Song by Nina Simone

from the album Little Girl Blue
- Released: 1958
- Recorded: 1957
- Genre: Jazz
- Label: Bethlehem
- Songwriter: Willard Robison

= Don't Smoke in Bed (song) =

"Don't Smoke in Bed" is a jazz song originally composed and recorded by Willard Robison and later associated with a recording by Nina Simone released on her 1958 debut album Little Girl Blue.

The song had been first recorded by Peggy Lee in 1947 with Dave Barbour and His Orchestra and released on her album Rendezvous with Peggy Lee (1948). The liner notes to Peggy Lee: The Singles Collection suggest that the song was mostly written by Lee and Barbour from a few lines by Robison as they were concerned that Robison would not live long enough to finish the song, and wanted to gift him with a valuable copyright to provide for his daughter after his death. In the event, Robison lived another 20 years.

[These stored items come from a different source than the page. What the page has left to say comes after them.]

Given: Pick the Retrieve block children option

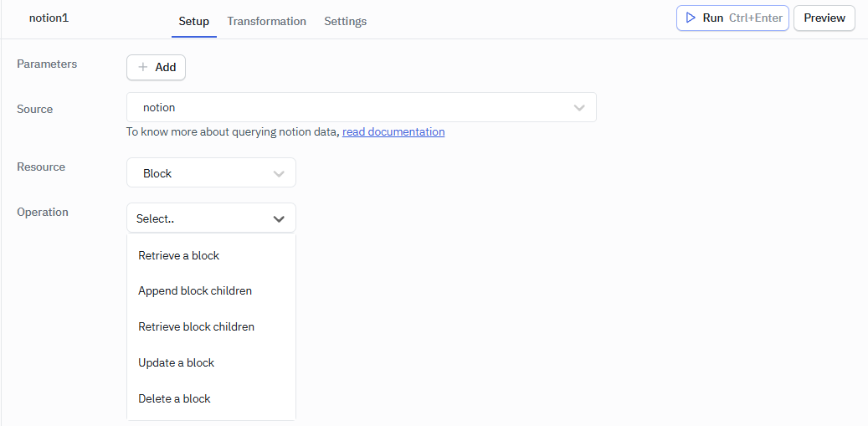Looking at the screenshot, I should point(196,327).
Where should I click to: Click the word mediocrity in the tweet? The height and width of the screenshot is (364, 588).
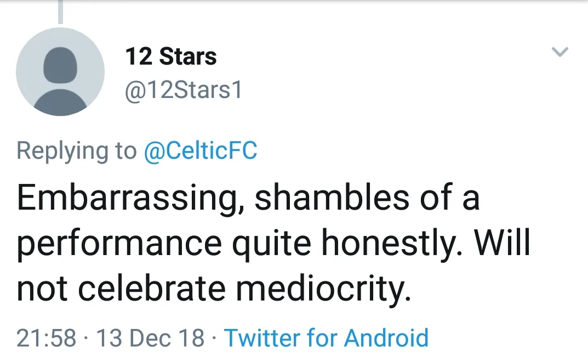coord(323,291)
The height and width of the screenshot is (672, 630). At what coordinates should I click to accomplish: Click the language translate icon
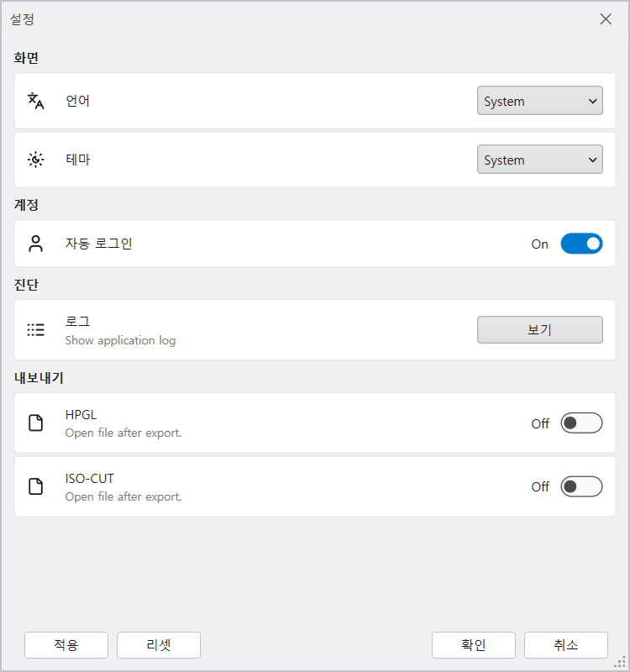(35, 101)
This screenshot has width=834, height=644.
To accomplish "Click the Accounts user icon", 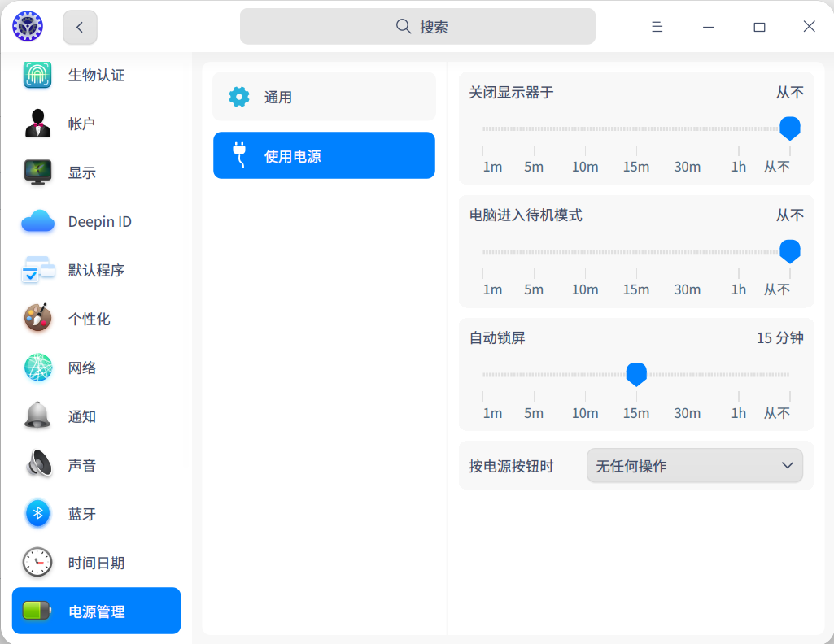I will tap(37, 124).
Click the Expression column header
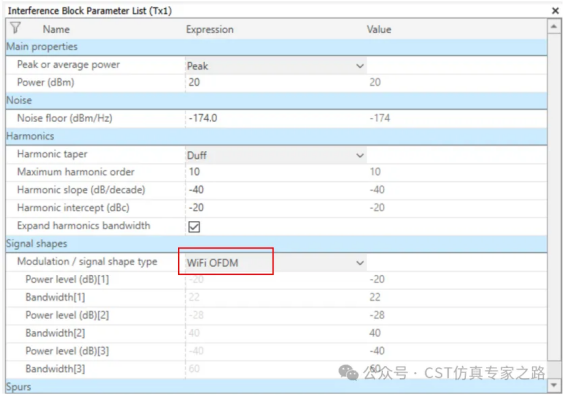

Other artists who have recorded the song include Corry Brokken (Corry's Bed-Time Story, 1958), Connie Russell (Don't Smoke in Bed, 1959), Julie London (Around Midnight, 1960), Rod McKuen (Stranger in Town, 1961), Jack Teagarden (Think Well of Me , 1962), Teresa Brewer (Moments to Remember, 1964), Mary Coughlan (Under the Influence, 1987), Elkie Brooks (Round Midnight, 1993), Holly Cole (Don't Smoke in Bed, 1993), Patti Smith (Ain't Nuthin' But a She Thing, 1995), Carly Simon (Film Noir, 1997), k.d. lang (Drag, 1997), Janet Seidel (Don't Smoke in Bed - Songs in the Key of Peggy Lee, 2002), Rita Coolidge (And So Is Love , 2005), and Xiu Xiu (Nina, 2013), Coppe' feat. Nikakoi
From the Album Milk, produced by Nikakoi
October 6, 2017.

In 2017 Marlene Dietrich's version from her Warsaw concerts was released by Polskie Radio on CD and digital download.